What I found is that all I had to do was speak up and identify what my needs were. Everytime I asked, people were only too happy to help. I learnt that it is just as easy to say "yes, thank you" as it is to say "no, I'm alright." While I think a lot of us fear judgement and rejection, it's okay to be vulnerable and accept help.
I'm still limited with the use of my legs and tire easily. Now that I've finished active treatment and the legal stuff is sorted, the dust is starting to settle and I am finally able to catch my breath. While my ex did find out about my breast cancer, I was awarded full sole custody of Amelia.

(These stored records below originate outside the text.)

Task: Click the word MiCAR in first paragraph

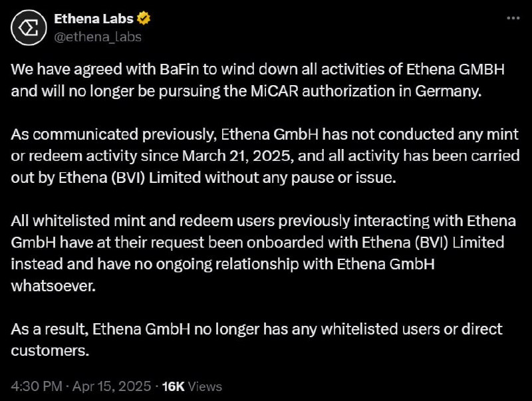Action: click(275, 91)
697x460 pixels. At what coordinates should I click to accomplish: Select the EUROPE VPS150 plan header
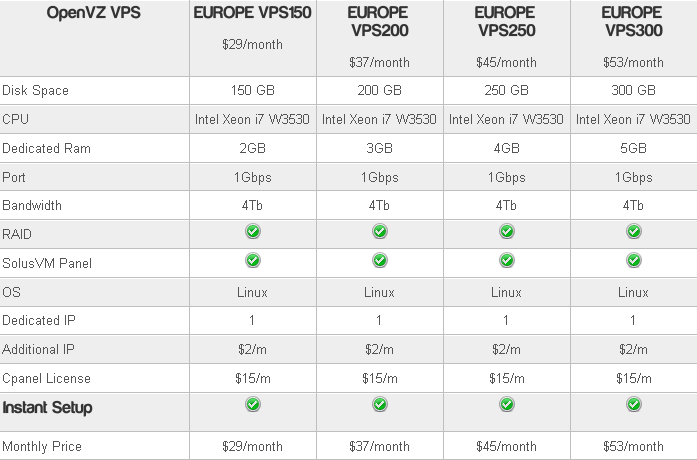[x=252, y=12]
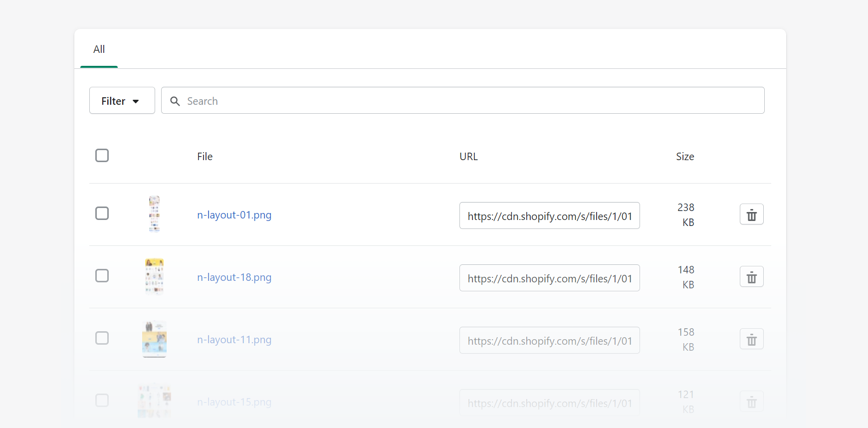
Task: Delete the n-layout-01.png file via trash icon
Action: click(x=751, y=214)
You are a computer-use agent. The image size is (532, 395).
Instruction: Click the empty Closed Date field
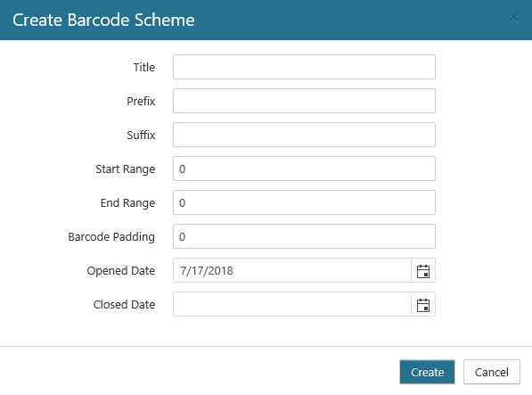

Everyone will have something else going on in their life when they are diagnosed with cancer – there will be people without support, single mums, people in family violence, people who have children with special needs, legal issues, financial strain and so many other things – but I want people to know that while it's incredibly hard, it is doable.
The most important message for me is: don't be afraid to reach out for help. Link up with a social worker, research what benefits you're entitled to, and make a wish list of things you need help with and tell people! But spread it out so you're not relying on the same few people to do everything.
I also want to highlight to parents and carers that it's so important to stay on top of your own health and get yourself checked – make your health the top priority. Furthermore, from a family violence perspective, I want to say, “don't let anything stop you from leaving a toxic situation, even cancer. There are support services out there and nothing is worth staying in that relationship for.”